**Goal of the exercise**
Your task is to restate the listing word for word without the pictures.
==== Study material ====
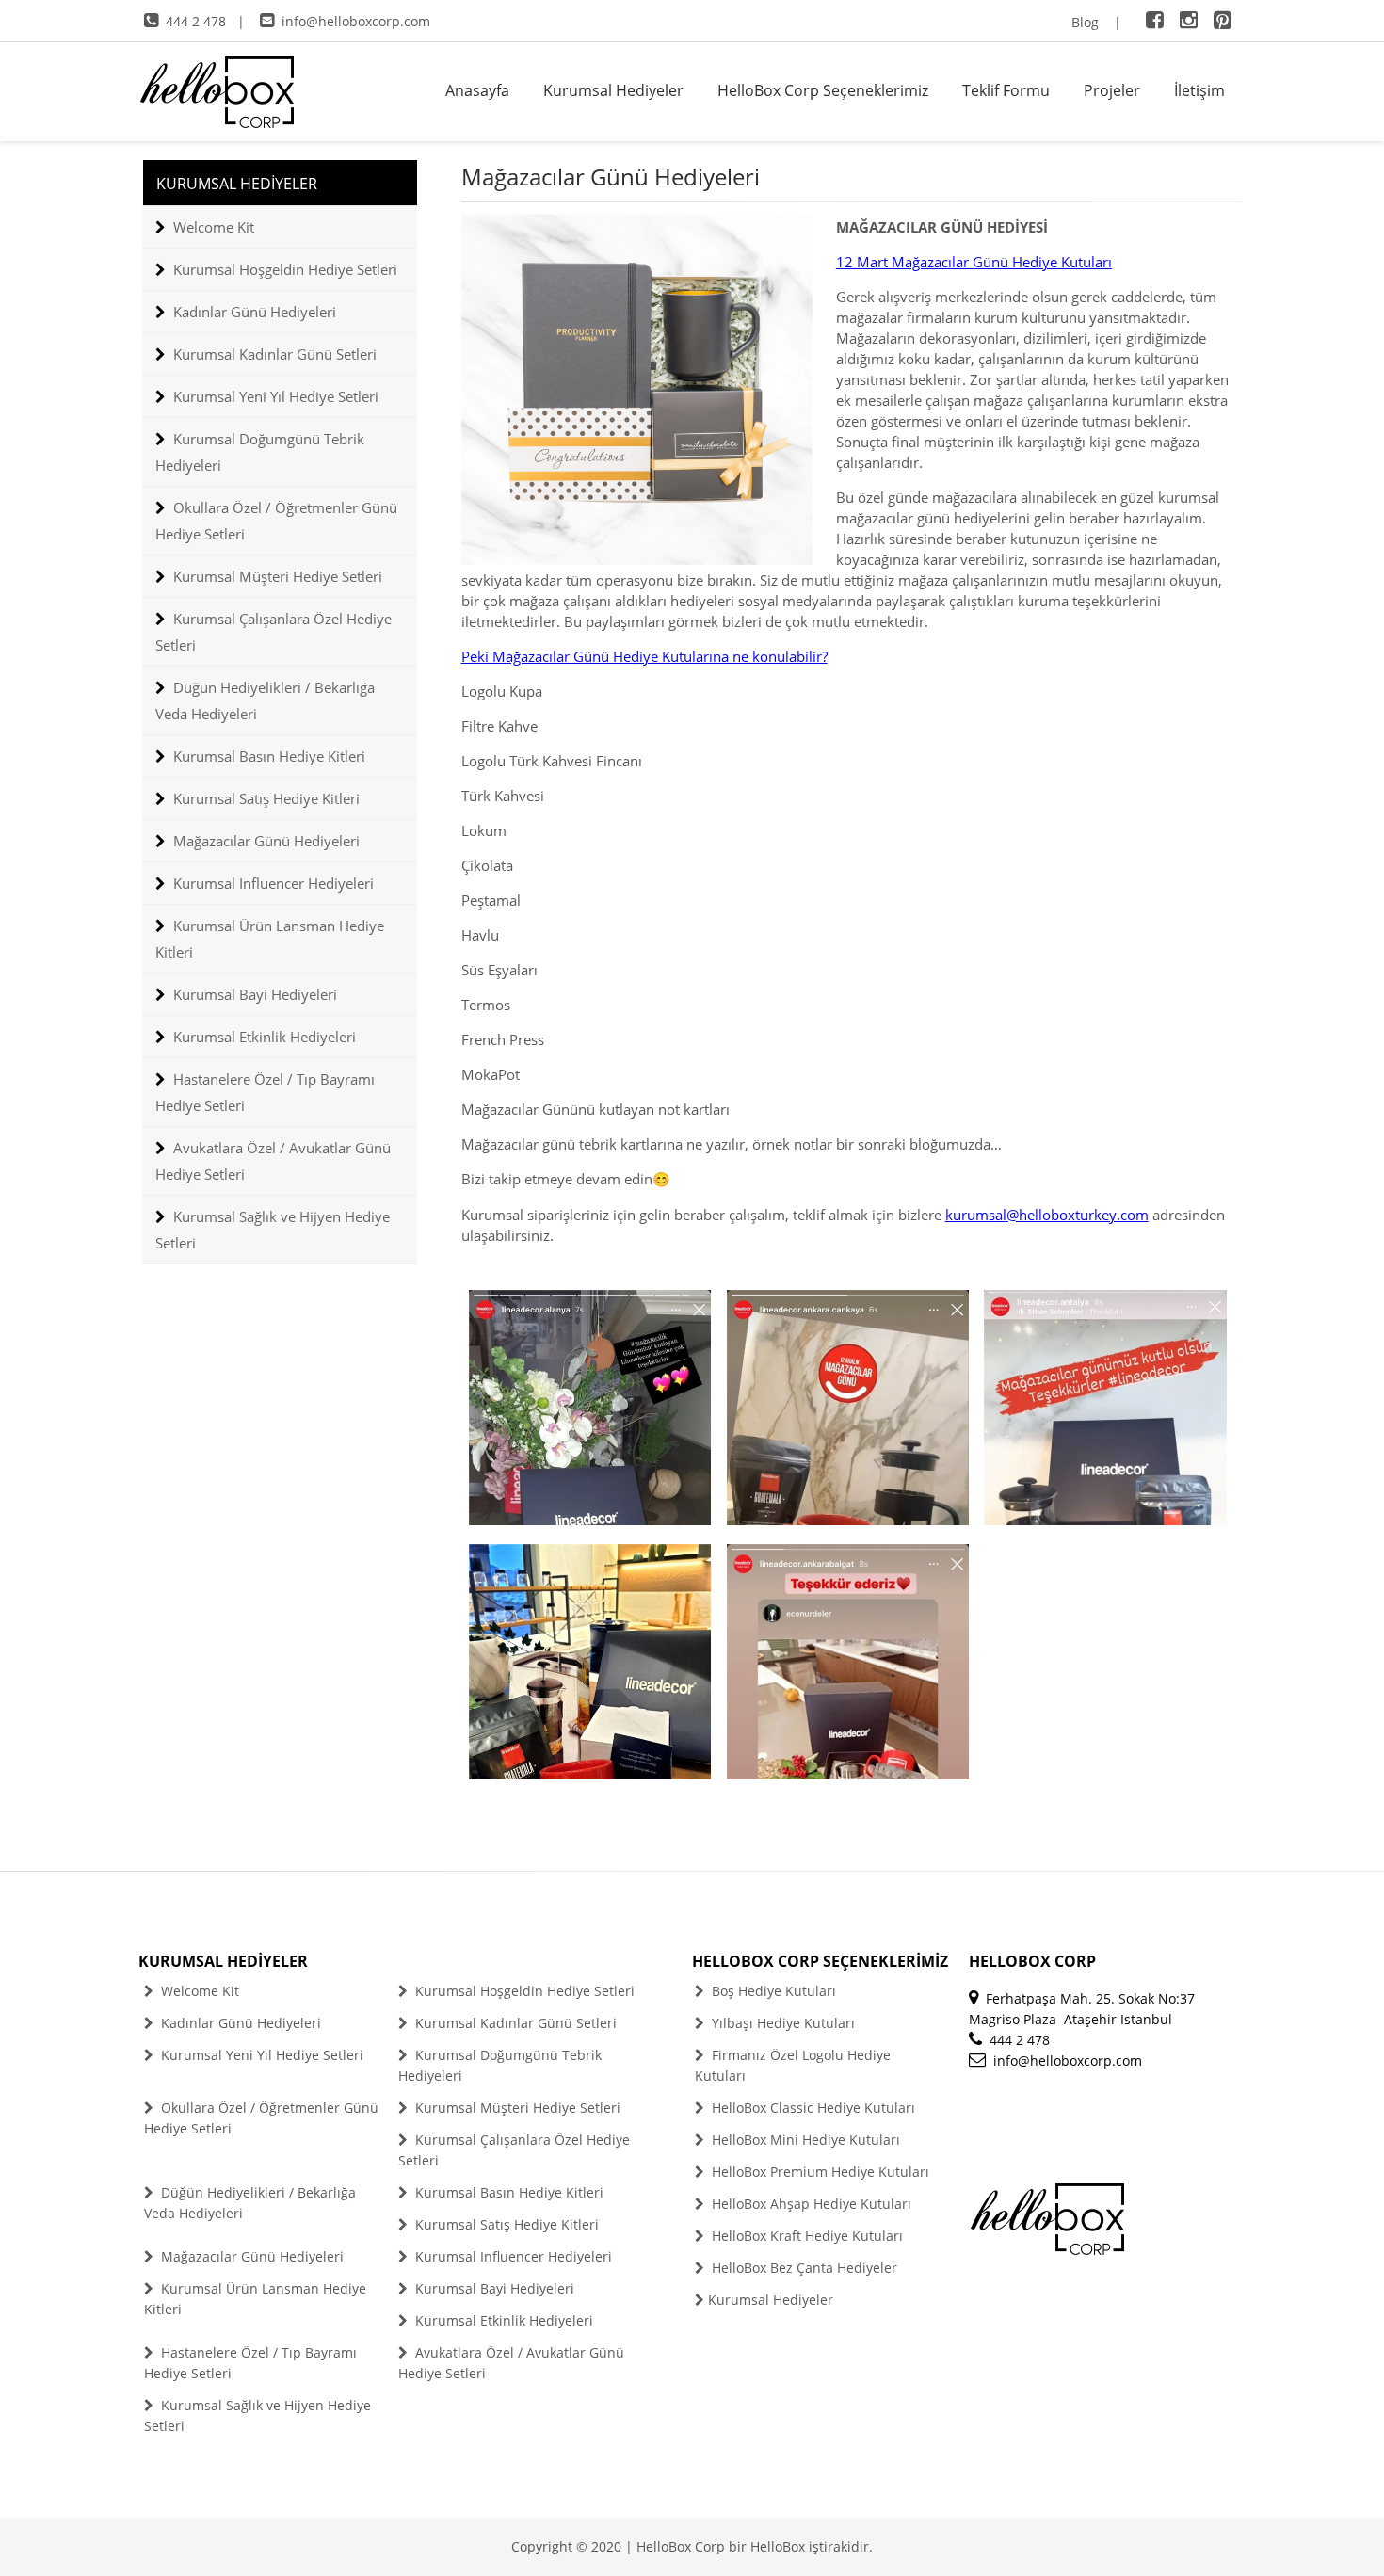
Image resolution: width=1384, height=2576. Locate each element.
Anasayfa (477, 90)
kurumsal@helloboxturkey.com (1047, 1214)
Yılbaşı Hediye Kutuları (781, 2023)
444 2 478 (196, 21)
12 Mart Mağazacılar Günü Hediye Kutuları (974, 261)
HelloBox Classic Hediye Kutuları (811, 2108)
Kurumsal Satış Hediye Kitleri (266, 798)
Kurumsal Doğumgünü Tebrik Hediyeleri (259, 452)
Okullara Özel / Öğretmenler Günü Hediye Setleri (276, 520)
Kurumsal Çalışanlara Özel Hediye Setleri (273, 631)
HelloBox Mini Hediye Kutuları (804, 2140)
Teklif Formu (1006, 90)
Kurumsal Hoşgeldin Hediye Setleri (285, 269)
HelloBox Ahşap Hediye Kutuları (809, 2204)
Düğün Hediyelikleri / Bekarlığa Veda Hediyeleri (265, 700)
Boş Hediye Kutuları (772, 1991)
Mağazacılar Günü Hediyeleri (266, 840)
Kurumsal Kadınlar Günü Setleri (275, 354)
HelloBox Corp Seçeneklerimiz (822, 90)
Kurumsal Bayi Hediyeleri (255, 994)
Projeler (1112, 90)
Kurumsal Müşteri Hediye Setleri (277, 576)
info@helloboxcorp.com (356, 21)
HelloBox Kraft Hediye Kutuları (805, 2236)
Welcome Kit (213, 226)
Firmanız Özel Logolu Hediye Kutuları (793, 2065)
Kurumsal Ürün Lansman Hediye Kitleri (269, 938)
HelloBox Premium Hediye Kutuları (818, 2172)
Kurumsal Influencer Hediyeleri (273, 883)
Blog (1085, 22)
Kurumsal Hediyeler (613, 90)
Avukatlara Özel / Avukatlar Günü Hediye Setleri (273, 1160)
====
**Answer section**
Image resolution: width=1384, height=2576. Locate each element.
Anasayfa (477, 90)
kurumsal@helloboxturkey.com (1047, 1214)
Yılbaşı Hediye Kutuları (781, 2023)
444 2 478 (196, 21)
12 Mart Mağazacılar Günü Hediye Kutuları (974, 261)
HelloBox Classic Hediye Kutuları (811, 2108)
Kurumsal Satış Hediye Kitleri (266, 798)
Kurumsal Doğumgünü Tebrik Hediyeleri (259, 452)
Okullara Özel / Öğretmenler Günü Hediye Setleri (276, 520)
Kurumsal Çalışanlara Özel Hediye Setleri (273, 631)
HelloBox Mini Hediye Kutuları (804, 2140)
Teklif Formu (1006, 90)
Kurumsal Hoşgeldin Hediye Setleri (285, 269)
HelloBox Ahşap Hediye Kutuları (809, 2204)
Düğün Hediyelikleri / Bekarlığa Veda Hediyeleri (265, 700)
Boş Hediye Kutuları (772, 1991)
Mağazacılar Günü Hediyeleri (266, 840)
Kurumsal Kadınlar Günü Setleri (275, 354)
HelloBox Corp Seçeneklerimiz (822, 90)
Kurumsal Bayi Hediyeleri (255, 994)
Projeler (1112, 90)
Kurumsal Müşteri Hediye Setleri (277, 576)
info@helloboxcorp.com (356, 21)
HelloBox Kraft Hediye Kutuları (805, 2236)
Welcome Kit (213, 226)
Firmanız Özel Logolu Hediye Kutuları (793, 2065)
Kurumsal Ürün Lansman Hediye Kitleri (269, 938)
HelloBox Premium Hediye Kutuları (818, 2172)
Kurumsal Influencer Hediyeleri (273, 883)
Blog (1085, 22)
Kurumsal Hediyeler (613, 90)
Avukatlara Özel / Avukatlar Günü Hediye Setleri (273, 1160)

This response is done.